Twelfth Night is a fairly typical Shakespearean comedy. Half of the play is taken up by waspish aristocrats trying to fall in love, a pair of twins, and some cross-dressing. In the other half, a coarse mix of serving folk, oafish knights, and fools sing songs, play tricks on each other and get most of the best lines. And in the end, everyone gets married.

So far, so Shakespeare. However, director Wils Wilson’s use of the Sixties ambience does add some pep to the well-known story. The play features a lot of music, so suits being set in a decade so closely associated with it. A piano is used as often as a piece of scenery as a musical instrument, providing a neat metaphor for the integration of music into the play as a whole.

Most Shakespeare comedies are only a stage wig away from a spot of cross-dressing, and Twelfth Night is no exception. Wilson uses this as an opportunity to engage in discussions about gender fluidity, by having all of the lovers played by women.

The exception is Antonio, played by male actor Brian James O’Sullivan. His relationship with Sebastian (Joanne Thomson) is played definitively as a romantic, not platonic one. This creates a thought-provoking paradox, whereby the appearance of the actors as a heteronormative couple serves to draw attention to the queer interpretation of the relationship between the two male characters.

By queering the story in such a matter-of-fact way, Wilson shows us how accepting society can be towards non-binary, non-straight stories. However, the Sixties setting reminds us that such attitudes were not always the norm and that more regressive ways of thinking are not so far away today as we might like to think.

Unfortunately, this performance of Twelfth Night is undeniably too long, which does serve to distract from this thought-provoking take. Clocking in at a little over three hours with an interval, it inevitably has moments that lag. This was particularly apparent in the first half, with the drawn-out songs and extended stage-business leading to some very over-long scenes. The chaos of the stage-business itself was also at times an issue, with actors focussing so hard on careering around the space shouting that the subtle humour in the text was lost.

At the interval, it might look like this production is going to be a bold failure rather than an inspired success.
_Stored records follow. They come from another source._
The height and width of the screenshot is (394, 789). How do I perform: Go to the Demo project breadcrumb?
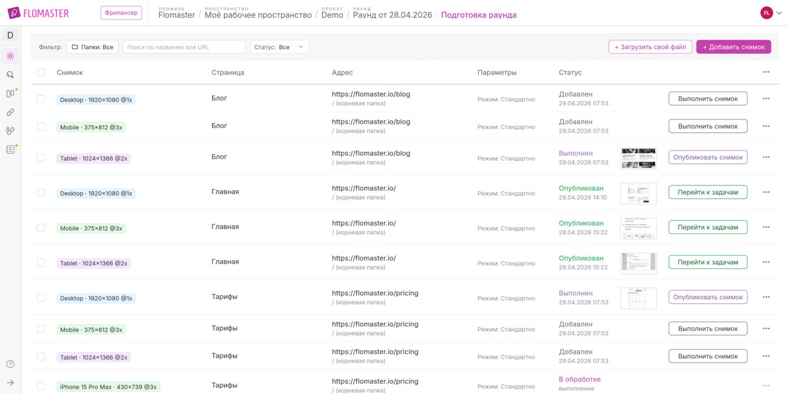(x=332, y=15)
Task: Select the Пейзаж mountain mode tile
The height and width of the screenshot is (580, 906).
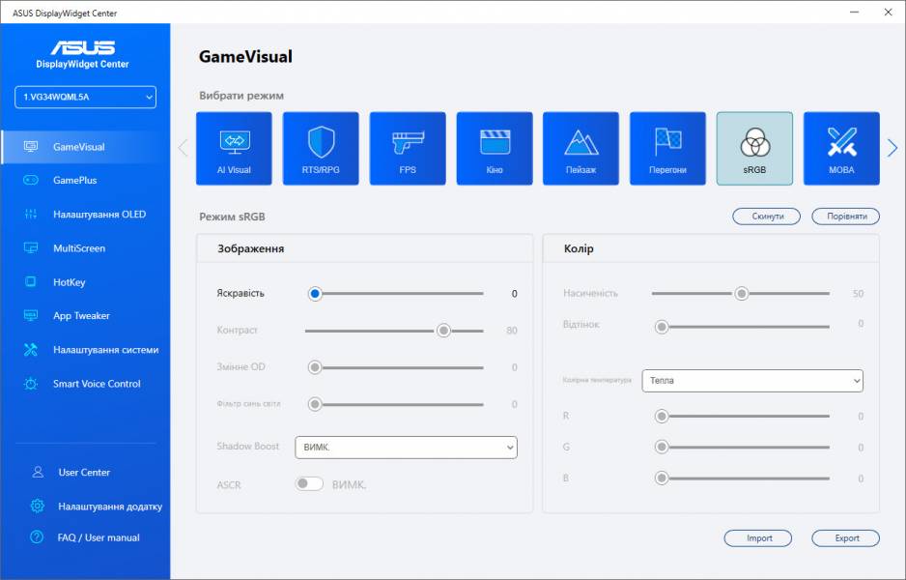Action: click(x=580, y=149)
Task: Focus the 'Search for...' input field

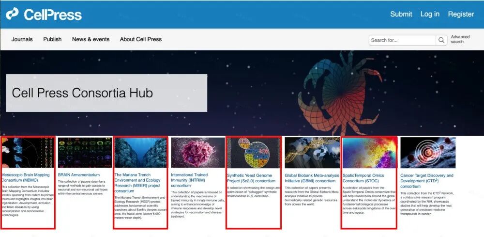Action: tap(402, 40)
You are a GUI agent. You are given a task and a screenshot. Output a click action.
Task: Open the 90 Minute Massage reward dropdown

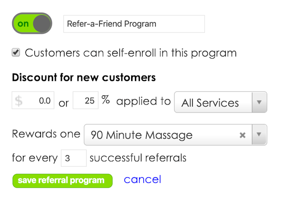pos(160,135)

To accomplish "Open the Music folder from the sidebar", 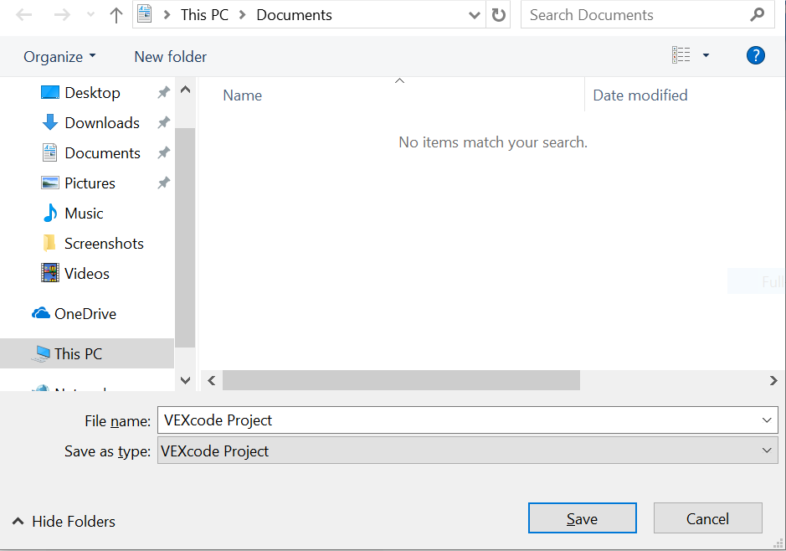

However, from the moment the second act opens with a witty song and storming saxophone solo, the play never looks back. The revelation of Malvolio (Christopher Green) in an eye-wateringly tight, lemon yellow catsuit is a rousing, roof-raising moment, while Dylan’s Read’s Feste really comes to life. It’s like watching a different play from the rather meandering, sleepy opening.

The character of Malvolio feels particularly relevant today. Social media and 24/7 news has made us all complicit in the hounding of celebrities, and online abuse and bullying are more prevalent than ever. The audience of Twelfth Night egg on Malvolio’s tormentors, as we laugh riotously at his leather catsuit and awkward smile. We should (and do) feel guilty when he is brought to his lowest point and deserve his final, snarled ‘I’ll be revenged on the whole pack of you’, directed most definitely at us, the audience.

Ultimately, this edition of Twelfth Night is three hours of baggy, chaotic fun. The first half does drag, and the pacing is often slow. However, Wilson definitely brings a fresh eye to a well-known plot, and it’s an entertaining way to spend an evening. It might just make you think a bit too.